- **Task objective**
Line by line, copy the material below exactly.
** Input material follows **
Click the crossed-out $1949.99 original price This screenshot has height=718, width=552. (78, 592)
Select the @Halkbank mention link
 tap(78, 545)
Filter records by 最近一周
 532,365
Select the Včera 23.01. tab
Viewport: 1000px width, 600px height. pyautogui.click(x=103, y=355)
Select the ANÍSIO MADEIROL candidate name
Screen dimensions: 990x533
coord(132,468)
** End of Input material **
- **Answer space**
Click the crossed-out $1949.99 original price This screenshot has height=718, width=552. (78, 592)
Select the @Halkbank mention link
 tap(78, 545)
Filter records by 最近一周
 532,365
Select the Včera 23.01. tab
Viewport: 1000px width, 600px height. pyautogui.click(x=103, y=355)
Select the ANÍSIO MADEIROL candidate name
Screen dimensions: 990x533
coord(132,468)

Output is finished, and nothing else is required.